There's a certain kind of joy that comes from shit talk, a
kind of reverberant negative-positive energy, especially when it cycles back
and forth, up and down, as the game stokes the pedantic shit-talking fires that
lie in the adolescent hearts of every human being. Rendered in random conversation, these
aspects are socially unacceptable, with good reason. Whiny, pedantic shits tend to find themselves
friendless and in banking by the time they hit thirty for lack of basic human
conscience, but the same winging shiftiness that besets the least among us
takes root in us all, and to suppress that knowledge, that urge, that verve, is
to do a disservice to the animal within all of us.
That's part of why the Gauntlet
reboot is so remarkable.
In a world where co-op has become king, and co-op is a
"let's all win together" prospect, wherein teammates function to the
capacity of either the least or greatest among them equally, a kind of cruel,
Darwinian engine for resolving personal disputes with impressively raw passive
aggressive force is more than welcome. Gauntlet brings just that to the table,
featuring what Jerry Holkins aptly termed "competitive co-op" in its
best form.
See, Gauntlet
harkens back to the unforgiving arcade days of yore, where you were on your
own, at the mercy not just of the enemies you were fighting, but your teammates
as well. Games designed to eat coins
were looking to eat your coins, yours specifically, and in so devouring those
coins, they would emasculate you, make it readily apparent that you were less
man than your friends. Your friends
would make fun of you in turn, fueling your rage, your drive to push back into
the game. Your drive to improve.
That drive, once fulfilled, was rewarded with the flip side
of the same cycle that reinforced it into being in the first place: you'd be
the mocker, the winging little shit who'd shoot the food to spite your brain
dead elf who didn't have the brains to grab it before it was gone. You'd be the jack off grabbing the gold from
his still warm corpse, picking up the crown from the barbarian when he dropped
it after taking a hit for the team, darting in and out of combat, hoping for
the best, fearing the worst: that you might be exposed, even for a moment, as
something less than superlative at your game of choice.

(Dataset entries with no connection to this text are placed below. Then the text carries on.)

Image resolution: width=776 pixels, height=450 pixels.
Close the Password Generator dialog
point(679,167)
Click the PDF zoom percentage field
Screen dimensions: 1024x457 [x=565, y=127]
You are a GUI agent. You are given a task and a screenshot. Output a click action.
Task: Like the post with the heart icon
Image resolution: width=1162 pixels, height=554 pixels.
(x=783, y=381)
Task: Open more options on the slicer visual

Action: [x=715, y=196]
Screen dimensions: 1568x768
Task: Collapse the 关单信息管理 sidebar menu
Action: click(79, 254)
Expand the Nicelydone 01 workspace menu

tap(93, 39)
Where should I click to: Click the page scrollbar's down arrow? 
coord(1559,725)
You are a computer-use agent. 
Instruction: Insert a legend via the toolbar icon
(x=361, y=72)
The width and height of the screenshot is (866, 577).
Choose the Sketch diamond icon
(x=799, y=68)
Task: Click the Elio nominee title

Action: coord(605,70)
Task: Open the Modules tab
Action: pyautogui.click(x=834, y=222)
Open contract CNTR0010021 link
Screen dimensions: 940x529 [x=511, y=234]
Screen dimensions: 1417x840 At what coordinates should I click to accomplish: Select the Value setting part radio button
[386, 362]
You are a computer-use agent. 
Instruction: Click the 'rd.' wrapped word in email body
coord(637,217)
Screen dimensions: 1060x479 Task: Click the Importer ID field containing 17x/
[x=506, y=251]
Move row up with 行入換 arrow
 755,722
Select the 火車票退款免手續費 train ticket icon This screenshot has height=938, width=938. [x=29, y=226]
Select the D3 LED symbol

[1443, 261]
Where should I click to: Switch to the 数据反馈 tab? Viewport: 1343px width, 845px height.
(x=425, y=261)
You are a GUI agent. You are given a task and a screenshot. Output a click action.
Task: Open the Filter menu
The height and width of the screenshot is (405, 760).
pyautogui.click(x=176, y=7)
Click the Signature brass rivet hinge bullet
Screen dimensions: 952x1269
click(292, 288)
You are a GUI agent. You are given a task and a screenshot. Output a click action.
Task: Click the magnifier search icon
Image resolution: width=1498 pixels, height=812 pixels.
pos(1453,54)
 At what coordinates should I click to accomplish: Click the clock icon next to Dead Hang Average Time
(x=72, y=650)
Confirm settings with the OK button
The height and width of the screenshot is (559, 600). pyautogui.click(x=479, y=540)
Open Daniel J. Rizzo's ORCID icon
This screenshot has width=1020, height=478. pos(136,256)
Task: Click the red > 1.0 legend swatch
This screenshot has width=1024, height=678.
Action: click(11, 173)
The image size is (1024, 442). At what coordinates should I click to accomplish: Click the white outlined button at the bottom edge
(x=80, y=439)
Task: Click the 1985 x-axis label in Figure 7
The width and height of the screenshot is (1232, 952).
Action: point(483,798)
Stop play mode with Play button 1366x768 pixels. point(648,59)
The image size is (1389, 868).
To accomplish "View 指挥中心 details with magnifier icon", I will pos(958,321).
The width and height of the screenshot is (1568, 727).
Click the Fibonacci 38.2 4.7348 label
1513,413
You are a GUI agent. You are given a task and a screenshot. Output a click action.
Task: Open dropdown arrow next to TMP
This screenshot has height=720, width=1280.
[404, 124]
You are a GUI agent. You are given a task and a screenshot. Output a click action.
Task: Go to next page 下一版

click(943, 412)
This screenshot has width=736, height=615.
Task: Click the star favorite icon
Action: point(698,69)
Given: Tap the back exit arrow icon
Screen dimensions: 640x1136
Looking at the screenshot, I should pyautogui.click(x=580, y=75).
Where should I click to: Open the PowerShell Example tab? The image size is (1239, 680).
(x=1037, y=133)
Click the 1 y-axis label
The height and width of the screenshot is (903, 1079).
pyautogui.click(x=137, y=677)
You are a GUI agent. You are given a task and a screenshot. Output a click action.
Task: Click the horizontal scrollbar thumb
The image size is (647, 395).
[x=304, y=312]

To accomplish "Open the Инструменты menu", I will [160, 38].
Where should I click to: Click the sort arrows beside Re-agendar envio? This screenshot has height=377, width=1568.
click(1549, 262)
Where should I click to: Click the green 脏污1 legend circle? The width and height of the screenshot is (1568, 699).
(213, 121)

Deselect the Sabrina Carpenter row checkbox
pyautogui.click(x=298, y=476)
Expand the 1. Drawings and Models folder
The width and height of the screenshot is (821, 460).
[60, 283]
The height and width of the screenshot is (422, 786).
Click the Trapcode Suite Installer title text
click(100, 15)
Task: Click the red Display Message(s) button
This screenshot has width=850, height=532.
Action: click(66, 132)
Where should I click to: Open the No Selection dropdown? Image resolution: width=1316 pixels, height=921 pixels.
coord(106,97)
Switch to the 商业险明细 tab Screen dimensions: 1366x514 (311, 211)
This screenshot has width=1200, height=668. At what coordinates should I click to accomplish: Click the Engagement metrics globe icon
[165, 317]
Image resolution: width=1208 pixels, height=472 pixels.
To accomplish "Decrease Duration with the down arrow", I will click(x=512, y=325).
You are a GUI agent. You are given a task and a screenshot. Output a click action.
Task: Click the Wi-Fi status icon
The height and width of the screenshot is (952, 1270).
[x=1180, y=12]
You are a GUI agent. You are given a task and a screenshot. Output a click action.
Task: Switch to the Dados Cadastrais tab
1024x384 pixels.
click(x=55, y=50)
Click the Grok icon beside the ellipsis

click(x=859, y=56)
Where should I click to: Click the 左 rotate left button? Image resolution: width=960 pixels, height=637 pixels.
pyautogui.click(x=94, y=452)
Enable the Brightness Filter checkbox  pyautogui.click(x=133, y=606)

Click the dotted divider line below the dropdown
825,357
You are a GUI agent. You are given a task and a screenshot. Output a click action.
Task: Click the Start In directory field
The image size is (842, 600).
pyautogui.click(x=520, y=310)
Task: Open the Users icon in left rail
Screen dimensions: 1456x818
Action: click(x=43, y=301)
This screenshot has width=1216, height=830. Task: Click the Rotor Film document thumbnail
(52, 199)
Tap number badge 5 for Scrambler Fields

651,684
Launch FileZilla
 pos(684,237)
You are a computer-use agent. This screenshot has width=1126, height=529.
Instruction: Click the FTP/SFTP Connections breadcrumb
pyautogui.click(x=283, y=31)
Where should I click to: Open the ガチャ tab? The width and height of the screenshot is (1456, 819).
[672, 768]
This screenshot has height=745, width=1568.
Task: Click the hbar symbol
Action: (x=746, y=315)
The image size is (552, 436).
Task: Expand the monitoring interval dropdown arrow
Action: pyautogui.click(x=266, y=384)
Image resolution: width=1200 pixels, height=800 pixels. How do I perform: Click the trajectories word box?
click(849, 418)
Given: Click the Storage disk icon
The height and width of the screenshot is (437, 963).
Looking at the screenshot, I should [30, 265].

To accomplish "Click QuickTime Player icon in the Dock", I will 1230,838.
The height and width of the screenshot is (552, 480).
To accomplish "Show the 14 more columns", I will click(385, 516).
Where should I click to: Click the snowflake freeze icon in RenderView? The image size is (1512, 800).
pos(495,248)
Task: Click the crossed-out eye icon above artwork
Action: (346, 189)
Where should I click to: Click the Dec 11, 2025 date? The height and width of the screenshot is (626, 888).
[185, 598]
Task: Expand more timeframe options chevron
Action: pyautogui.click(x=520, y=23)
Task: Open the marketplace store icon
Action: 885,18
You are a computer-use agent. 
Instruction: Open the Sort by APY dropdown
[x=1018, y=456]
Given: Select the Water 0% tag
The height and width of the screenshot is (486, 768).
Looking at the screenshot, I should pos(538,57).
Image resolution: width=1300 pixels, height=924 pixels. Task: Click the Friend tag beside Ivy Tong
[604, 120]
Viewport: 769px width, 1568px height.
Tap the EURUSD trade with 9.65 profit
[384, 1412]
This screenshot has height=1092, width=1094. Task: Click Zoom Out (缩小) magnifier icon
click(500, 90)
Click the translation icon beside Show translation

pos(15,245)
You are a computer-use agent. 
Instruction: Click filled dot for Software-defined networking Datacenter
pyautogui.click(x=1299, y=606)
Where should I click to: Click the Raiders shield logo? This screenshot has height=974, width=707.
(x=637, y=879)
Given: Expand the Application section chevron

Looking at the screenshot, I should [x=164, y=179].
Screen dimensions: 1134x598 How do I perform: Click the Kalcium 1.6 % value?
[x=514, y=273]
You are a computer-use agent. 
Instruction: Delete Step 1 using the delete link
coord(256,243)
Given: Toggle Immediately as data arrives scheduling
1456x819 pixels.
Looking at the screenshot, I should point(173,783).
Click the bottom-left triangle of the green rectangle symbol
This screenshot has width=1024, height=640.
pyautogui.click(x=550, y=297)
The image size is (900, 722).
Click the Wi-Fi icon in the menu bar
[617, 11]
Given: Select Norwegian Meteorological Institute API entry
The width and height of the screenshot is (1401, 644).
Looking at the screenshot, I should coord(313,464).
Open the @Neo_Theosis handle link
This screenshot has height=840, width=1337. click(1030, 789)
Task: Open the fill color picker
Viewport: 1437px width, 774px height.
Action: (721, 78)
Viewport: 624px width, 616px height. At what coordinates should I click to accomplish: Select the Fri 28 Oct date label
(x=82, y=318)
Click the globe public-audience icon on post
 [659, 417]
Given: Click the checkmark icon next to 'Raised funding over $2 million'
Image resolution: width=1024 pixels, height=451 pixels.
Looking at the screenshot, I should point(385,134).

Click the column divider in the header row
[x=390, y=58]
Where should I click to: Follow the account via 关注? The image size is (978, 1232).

For a generation of gamers, Goldeneye was the ultimate vector of this shit-talking framework,
but the Gauntlet reboot repackages it
quite aptly, in a way that, unlike Goldeneye,
makes it much more possible for players lagging behind to participate, and even
catch up. But, like Goldeneye, without shit talking there's really little to it: single
player Goldeneye was about as fun as
hammering a nail into one's dick, and Gauntlet
without other people is a special kind of hell.
But on Skype, with friends screaming at one another, Gauntlet is exactly what it needs to be:
a remembrance of a kind of game long since past, a throwback in all the right
ways that takes the best aspects of the original (abject competition among
teammates and unforgiving conditions) and throws away what it doesn't need
(friendly-fire damage and pedantically frustrating penalties for even passing
deaths). Mixed in with a wonderfully
original achievement structure, which thus far has mostly focused on the ways
I've fucked up while simultaneously giving me benefits for fucking up
continuously, Gauntlet makes me pine
for a simpler era of gaming, where games weren't so simple, where social
interactions were terse and passive aggressive.
There's some nostalgia there, too. Gauntlet
has a flavor to it that recalls the best of arcade gaming, where you'd sit
around with a handful of friends mashing away, occasionally shouting at one
another, mostly silently working together towards a single task. It makes me long for discontinued foodstuffs
from my youth, for Hoods single serving chocolate-vanilla ice cream cups served
in long sleeves and pretzel sticks from jars.
That's the power of Gauntlet's game type, the power of the specific kind
of social interaction it permits, even lubricates by making the framework
surrounding it more forgiving. And that
is the real core of Gauntlet: not its
asymmetric play, not its well crafted progression system, not its button-mashy
chaos.
It's a framework for people to be shitty to each other. A spectacular framework, at that.